→ GIVEN PASSAGE
-- START --

55:148 Digital Image Processing
55:247 Image Analysis and Understanding

Chapter 8, Part V
Image understanding: Scene labeling and constraint propagation

Chapter 8.5 Overview:

Discrete relaxation
Probabilistic relaxation
Searching interpretation trees

Scene labeling and constraint propagation

Context plays a significant role in image understanding; the previous section was devoted to context present in pixel data configurations, and this section deals with semantic labeling of regions and objects.

Assume that regions have been detected in an image that correspond to objects or other image entities, and let the objects and their inter-relationships be described by a region adjacency graph and/or a semantic net.
Object properties are described by unary relations, and inter-relationships between objects are described by binary (or n-ary) relations.
The goal of scene labeling is to assign a label (a meaning) to each image object to achieve an appropriate image interpretation.

The resulting interpretation should correspond with available scene knowledge.
The labeling should be consistent, and should favor more probable interpretations if there is more than one option.
Consistency means that no two objects of the image appear in an illegal configuration - e.g. an object labeled house in the middle of an object labeled lake will be considered inconsistent in most scenes.
Conversely, an object labeled house surrounded by an object labeled lawn in the middle of a lake may be fully acceptable.

Two main approaches may be chosen to achieve this goal.
- Discrete labeling allows only one label to be assigned to each object in the final labeling.
- Effort is directed to achieving a consistent labeling all over the image.

Probabilistic labeling allows multiple labels to co-exist in objects.
Labels are probabilistically weighted, with a label confidence being assigned to each object label.

The main difference is in interpretation robustness.

Discrete labeling always finds either a consistent labeling or detects the impossibility of assigning consistent labels to the scene.
Often, as a result of imperfect segmentation, discrete labeling fails to find a consistent interpretation even if only a small number of local inconsistencies is detected.

Probabilistic labeling always gives an interpretation result together with a measure of confidence in the interpretation.
Even if the result may be locally inconsistent, it often gives a better scene interpretation than a consistent and possibly very unlikely interpretation resulting from a discrete labeling.

Note that discrete labeling may be considered a special case of probabilistic labeling with one label probability always being 1 and all the others being 0 for each object.

The scene labeling problem is specified by
- A set of objects R_i, i=1,...,N.
- A finite set of labels Omega_i for each object R_i.
- A finite set of relations between objects
- The existence of a compatibility function (reflecting constraints) between interacting objects.

-- END --

→ DATASET EXTRACT
-- START --

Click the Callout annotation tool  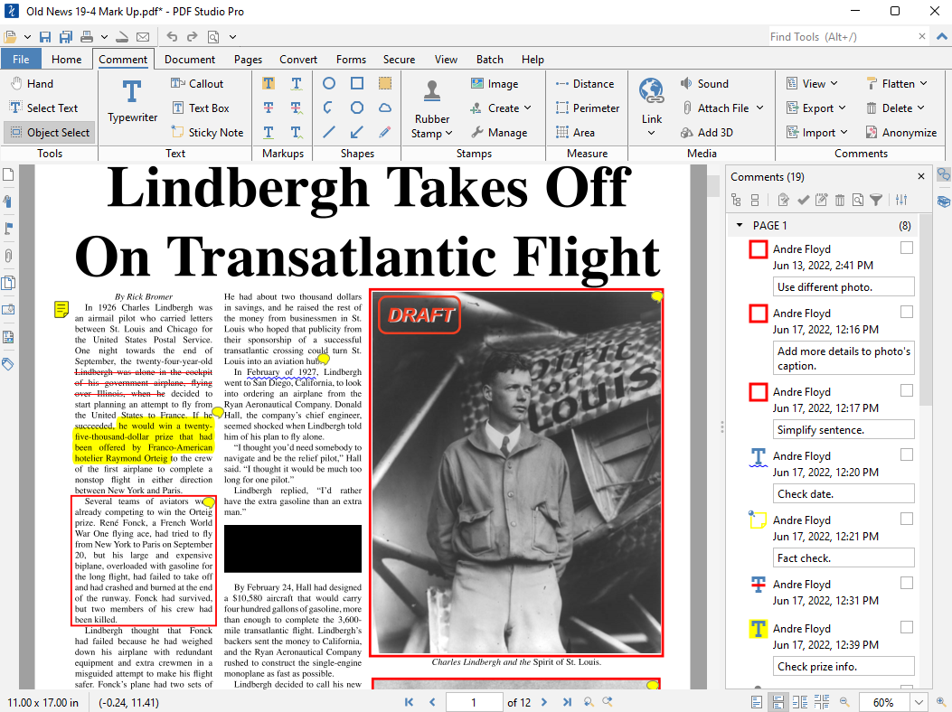tap(197, 83)
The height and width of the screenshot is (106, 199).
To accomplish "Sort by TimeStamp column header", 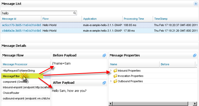I will coord(161,19).
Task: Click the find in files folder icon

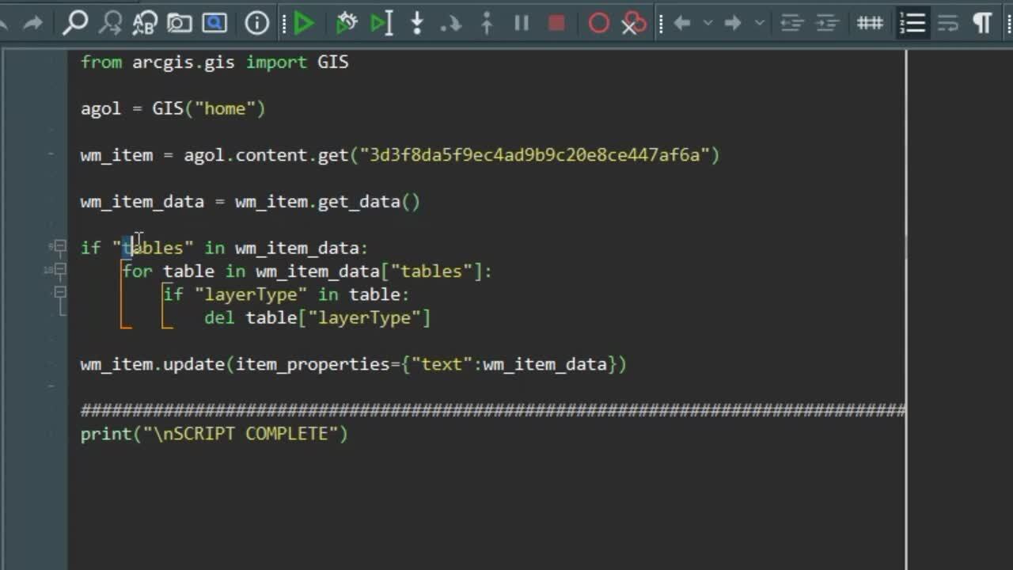Action: tap(180, 24)
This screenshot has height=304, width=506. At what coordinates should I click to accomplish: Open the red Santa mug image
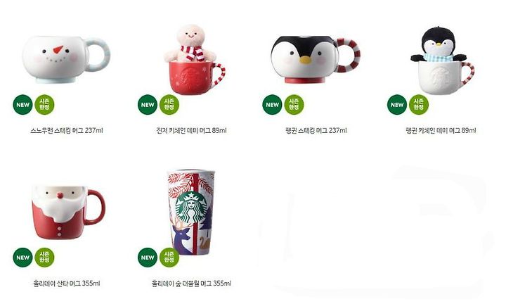(x=68, y=213)
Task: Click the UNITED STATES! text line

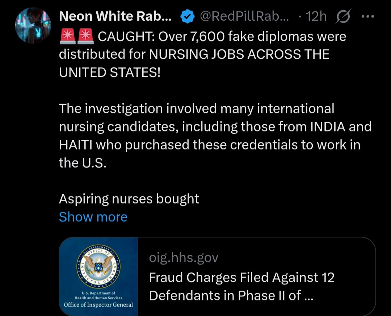Action: point(109,72)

-- END --

→ SET PROBLEM A
Answer each question about the scene labeling text in a few words:
(i) What kind of relation describes object properties?
(ii) Besides an interpretation result, what does probabilistic labeling always give?
(iii) When discrete labeling is treated as a special case of probabilistic labeling, what label probabilities does each object have?
→ SET PROBLEM B
In the entries, substitute "Goal" for "Task", starting at the line that contains "Task: Click the find in files folder icon" and ending at the last line of the entries, and change nothing else. Give back only those lines, with the pictures left out.
The text and the entries come from unrelated sources.

→ EXERCISE SOLUTION A
(i) Unary relations.
(ii) A measure of confidence in the interpretation.
(iii) One label probability is always 1, and all the others are 0.

→ EXERCISE SOLUTION B
Goal: Click the find in files folder icon

Action: tap(180, 24)
This screenshot has height=304, width=506. At what coordinates should I click to accomplish: Open the red Santa mug image
(x=68, y=213)
Goal: Click the UNITED STATES! text line

Action: point(109,72)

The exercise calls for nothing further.